What the task asks —
Rewrite the stretch of records from the line containing "Main Index (109, 1787)" through the line containing "Termine (166, 372)", changing "Twitter" to "X" and keeping every other character unchanged.

Rows —
★ ★ ★

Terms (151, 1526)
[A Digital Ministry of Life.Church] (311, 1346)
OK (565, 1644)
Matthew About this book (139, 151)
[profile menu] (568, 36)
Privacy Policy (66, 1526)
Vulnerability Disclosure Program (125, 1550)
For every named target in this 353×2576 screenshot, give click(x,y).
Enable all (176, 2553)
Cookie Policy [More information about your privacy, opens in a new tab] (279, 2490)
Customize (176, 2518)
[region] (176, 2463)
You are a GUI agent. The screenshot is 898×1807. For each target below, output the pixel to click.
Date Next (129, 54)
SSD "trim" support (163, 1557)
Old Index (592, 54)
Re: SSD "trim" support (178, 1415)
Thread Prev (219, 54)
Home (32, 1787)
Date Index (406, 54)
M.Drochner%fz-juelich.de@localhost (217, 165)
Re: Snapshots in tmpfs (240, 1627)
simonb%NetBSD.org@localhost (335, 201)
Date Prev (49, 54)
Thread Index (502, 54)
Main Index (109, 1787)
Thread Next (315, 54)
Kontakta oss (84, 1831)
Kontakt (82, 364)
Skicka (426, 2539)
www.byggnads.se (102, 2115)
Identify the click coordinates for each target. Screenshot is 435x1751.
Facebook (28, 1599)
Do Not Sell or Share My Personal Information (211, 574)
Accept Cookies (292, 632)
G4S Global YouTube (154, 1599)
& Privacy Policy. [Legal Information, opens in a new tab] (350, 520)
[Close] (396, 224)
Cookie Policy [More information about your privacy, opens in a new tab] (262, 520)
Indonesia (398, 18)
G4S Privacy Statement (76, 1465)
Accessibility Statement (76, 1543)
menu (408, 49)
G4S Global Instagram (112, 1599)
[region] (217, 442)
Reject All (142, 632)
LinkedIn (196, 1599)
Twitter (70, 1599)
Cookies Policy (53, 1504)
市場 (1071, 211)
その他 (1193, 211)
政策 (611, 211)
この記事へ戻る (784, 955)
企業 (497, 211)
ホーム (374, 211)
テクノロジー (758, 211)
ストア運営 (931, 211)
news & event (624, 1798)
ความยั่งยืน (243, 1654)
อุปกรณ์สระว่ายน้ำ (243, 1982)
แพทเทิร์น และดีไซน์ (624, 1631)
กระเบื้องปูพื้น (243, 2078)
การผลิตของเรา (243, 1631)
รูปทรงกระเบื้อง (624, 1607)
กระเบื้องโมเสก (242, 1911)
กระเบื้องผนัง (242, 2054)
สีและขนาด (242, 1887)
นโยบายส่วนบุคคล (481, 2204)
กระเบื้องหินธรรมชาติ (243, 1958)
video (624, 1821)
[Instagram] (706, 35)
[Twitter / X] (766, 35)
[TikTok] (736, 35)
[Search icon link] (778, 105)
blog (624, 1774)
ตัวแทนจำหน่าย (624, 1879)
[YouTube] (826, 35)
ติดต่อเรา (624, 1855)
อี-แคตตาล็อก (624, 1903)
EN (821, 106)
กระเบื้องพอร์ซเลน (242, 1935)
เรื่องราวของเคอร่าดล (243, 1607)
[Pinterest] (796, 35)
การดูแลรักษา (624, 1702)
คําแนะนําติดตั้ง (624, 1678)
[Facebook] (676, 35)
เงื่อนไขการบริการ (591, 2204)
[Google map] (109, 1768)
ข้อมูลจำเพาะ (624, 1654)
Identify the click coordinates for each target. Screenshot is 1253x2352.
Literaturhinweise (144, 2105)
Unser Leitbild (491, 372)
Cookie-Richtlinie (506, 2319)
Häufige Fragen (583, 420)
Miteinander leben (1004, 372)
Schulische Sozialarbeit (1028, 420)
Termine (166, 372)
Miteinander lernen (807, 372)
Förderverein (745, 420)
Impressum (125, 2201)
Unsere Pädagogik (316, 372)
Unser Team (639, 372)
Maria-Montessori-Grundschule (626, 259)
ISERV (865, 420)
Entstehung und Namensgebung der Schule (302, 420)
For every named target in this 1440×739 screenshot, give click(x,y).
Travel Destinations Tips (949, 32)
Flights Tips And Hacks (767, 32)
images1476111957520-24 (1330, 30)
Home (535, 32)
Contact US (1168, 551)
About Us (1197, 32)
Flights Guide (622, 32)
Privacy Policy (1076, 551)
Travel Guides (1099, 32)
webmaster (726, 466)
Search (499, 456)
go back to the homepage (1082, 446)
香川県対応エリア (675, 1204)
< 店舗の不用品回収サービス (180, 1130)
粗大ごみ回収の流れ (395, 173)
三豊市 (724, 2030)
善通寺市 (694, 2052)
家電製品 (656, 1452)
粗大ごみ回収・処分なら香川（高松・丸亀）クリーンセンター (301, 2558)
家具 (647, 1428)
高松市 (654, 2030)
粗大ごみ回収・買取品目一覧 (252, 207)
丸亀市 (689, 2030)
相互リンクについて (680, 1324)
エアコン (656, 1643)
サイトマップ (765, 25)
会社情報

★ ★ ★

Exercise solution —
Main Index (109, 1787)
Thread Next (315, 54)
Kontakta oss (84, 1831)
Kontakt (82, 364)
Skicka (426, 2539)
www.byggnads.se (102, 2115)
Identify the click coordinates for each target. Screenshot is 435x1751.
Facebook (28, 1599)
Do Not Sell or Share My Personal Information (211, 574)
Accept Cookies (292, 632)
G4S Global YouTube (154, 1599)
& Privacy Policy. [Legal Information, opens in a new tab] (350, 520)
[Close] (396, 224)
Cookie Policy [More information about your privacy, opens in a new tab] (262, 520)
Indonesia (398, 18)
G4S Privacy Statement (76, 1465)
Accessibility Statement (76, 1543)
menu (408, 49)
G4S Global Instagram (112, 1599)
[region] (217, 442)
Reject All (142, 632)
LinkedIn (196, 1599)
X (70, 1599)
Cookies Policy (53, 1504)
市場 (1071, 211)
その他 (1193, 211)
政策 (611, 211)
この記事へ戻る (784, 955)
企業 (497, 211)
ホーム (374, 211)
テクノロジー (758, 211)
ストア運営 (931, 211)
news & event (624, 1798)
ความยั่งยืน (243, 1654)
อุปกรณ์สระว่ายน้ำ (243, 1982)
แพทเทิร์น และดีไซน์ (624, 1631)
กระเบื้องปูพื้น (243, 2078)
การผลิตของเรา (243, 1631)
รูปทรงกระเบื้อง (624, 1607)
กระเบื้องโมเสก (242, 1911)
กระเบื้องผนัง (242, 2054)
สีและขนาด (242, 1887)
นโยบายส่วนบุคคล (481, 2204)
กระเบื้องหินธรรมชาติ (243, 1958)
video (624, 1821)
[Instagram] (706, 35)
[X / X] (766, 35)
[TikTok] (736, 35)
[Search icon link] (778, 105)
blog (624, 1774)
ตัวแทนจำหน่าย (624, 1879)
[YouTube] (826, 35)
ติดต่อเรา (624, 1855)
อี-แคตตาล็อก (624, 1903)
EN (821, 106)
กระเบื้องพอร์ซเลน (242, 1935)
เรื่องราวของเคอร่าดล (243, 1607)
[Pinterest] (796, 35)
การดูแลรักษา (624, 1702)
คําแนะนําติดตั้ง (624, 1678)
[Facebook] (676, 35)
เงื่อนไขการบริการ (591, 2204)
[Google map] (109, 1768)
ข้อมูลจำเพาะ (624, 1654)
Identify the click coordinates for each target. Screenshot is 1253x2352.
Literaturhinweise (144, 2105)
Unser Leitbild (491, 372)
Cookie-Richtlinie (506, 2319)
Häufige Fragen (583, 420)
Miteinander leben (1004, 372)
Schulische Sozialarbeit (1028, 420)
Termine (166, 372)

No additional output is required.